Imagina que el Instituto Mexicano del Seguro Social (IMSS) te otorga tu pensión. Después de un tiempo, sin previo aviso, esa pensión podría ser suspendida temporalmente o cancelada de manera definitiva, incluso exigiendo que devuelvas lo que ya te pagaron. Este escenario, que parece sacado de una novela, puede convertirse en una realidad para muchos.
Especialistas advierten que hay varias razones por las que el IMSS puede rechazar, suspender o revocar una pensión, y en algunos casos, esto podría resultar en acciones penales si se determina que hubo fraude. Por ello, es recomendable seguir todos los procedimientos legales de forma meticulosa y, si es posible, contar con el apoyo de un asesor que pueda aclarar dudas y evitar problemas futuros.

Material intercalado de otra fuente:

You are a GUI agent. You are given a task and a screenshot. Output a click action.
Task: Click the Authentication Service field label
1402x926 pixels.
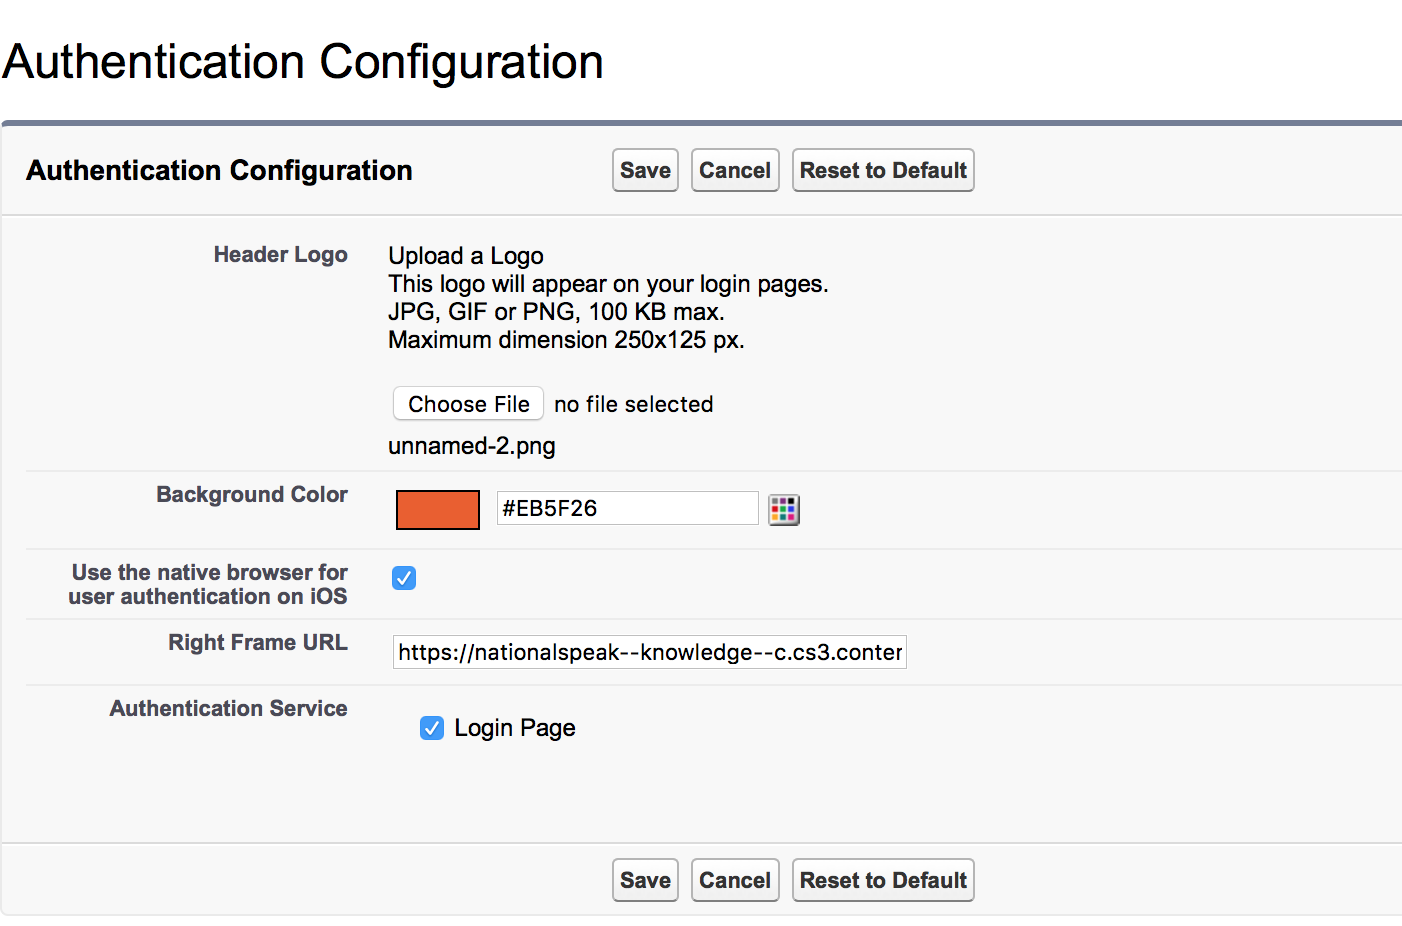click(229, 708)
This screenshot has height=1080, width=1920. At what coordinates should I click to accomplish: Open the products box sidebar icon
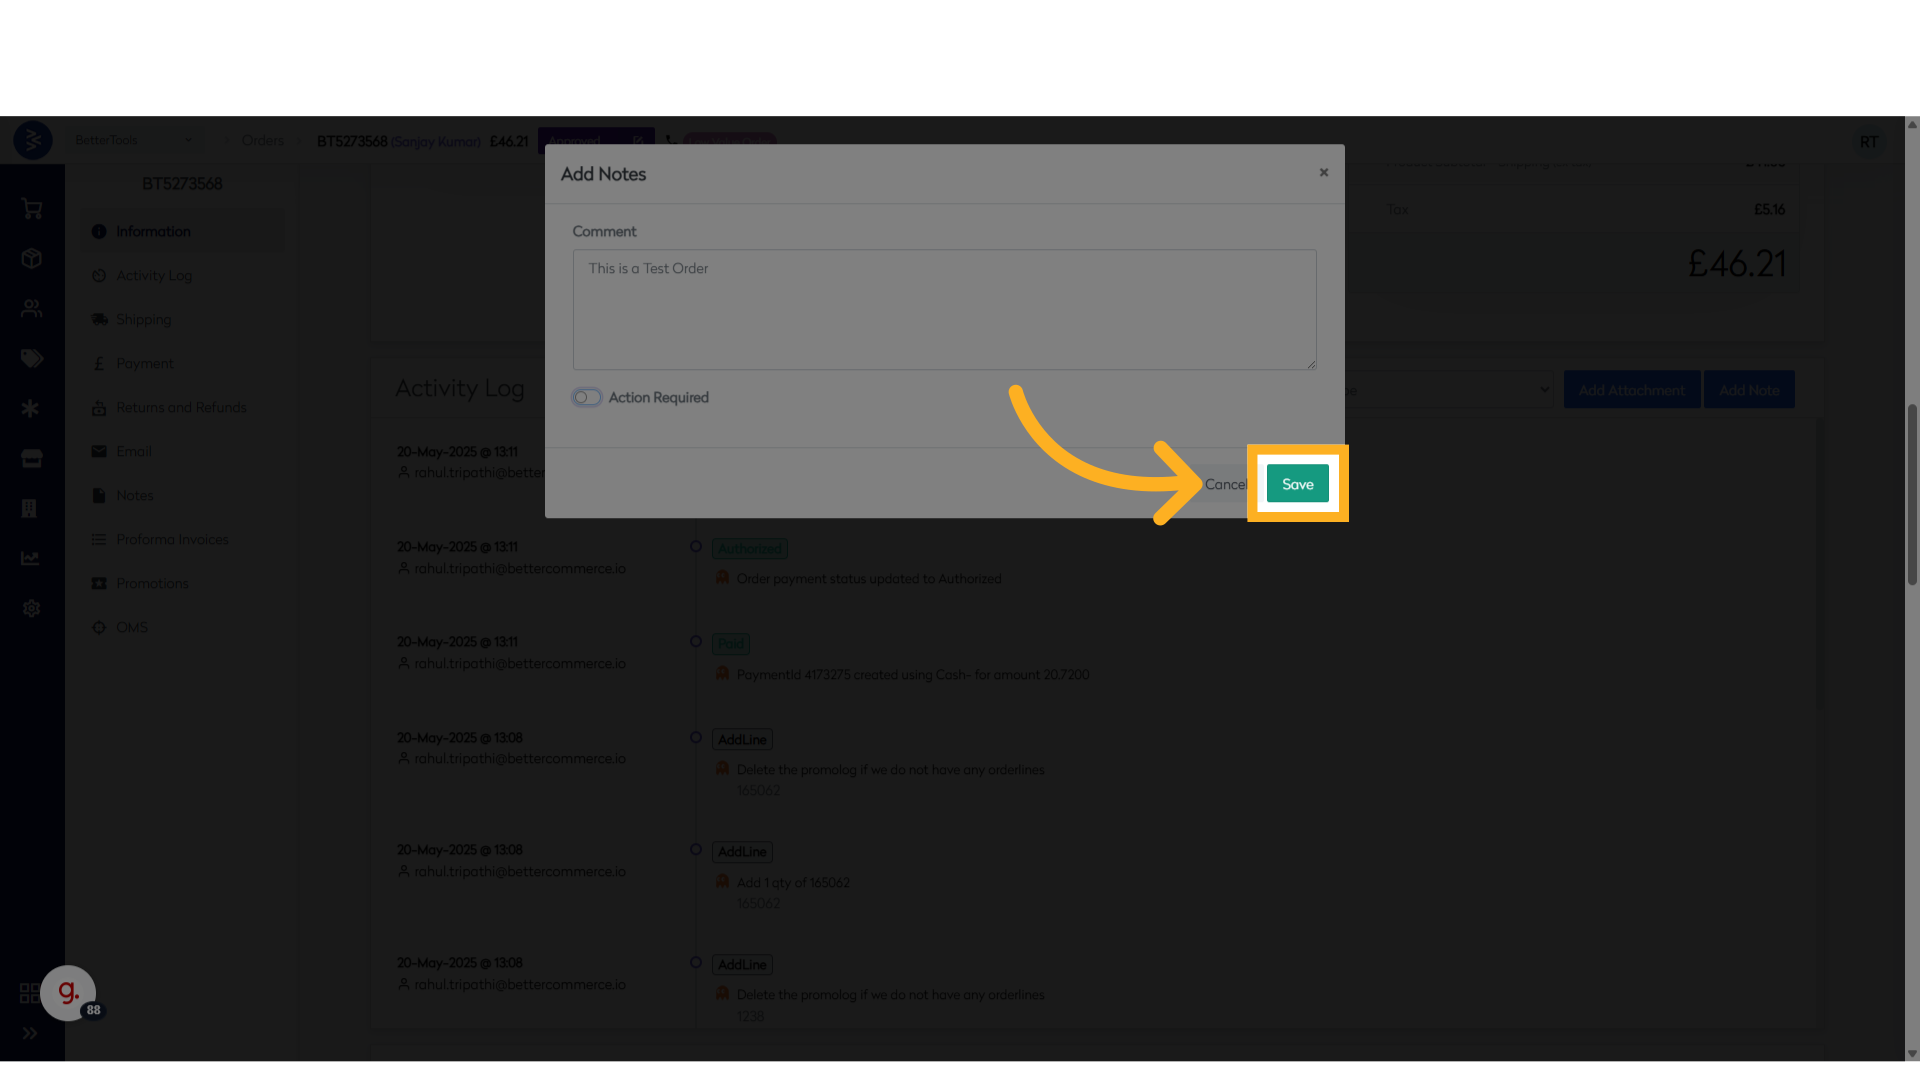point(32,259)
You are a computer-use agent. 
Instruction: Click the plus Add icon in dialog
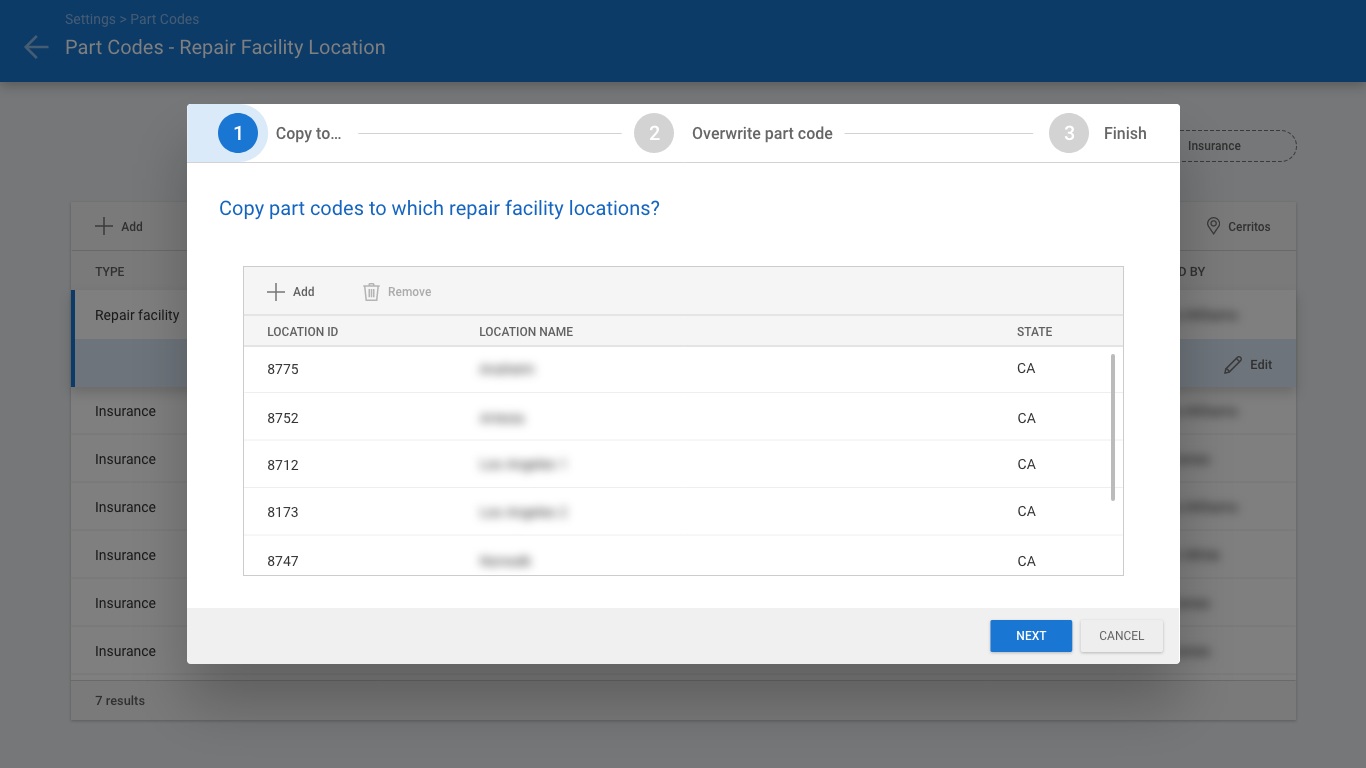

Moisés Pérez Peñaloza, fundador de una consultoría en estrategias de retiro, señala que las cancelaciones de pensiones son cada vez más frecuentes. Asegura que las revisiones son más profundas, precisas y prolongadas, gracias a la ayuda de la tecnología, la inteligencia artificial y un mayor intercambio de información entre diversas autoridades como el IMSS, el Servicio de Administración Tributaria (SAT) y la Comisión Nacional del Sistema de Ahorro para el Retiro (Consar).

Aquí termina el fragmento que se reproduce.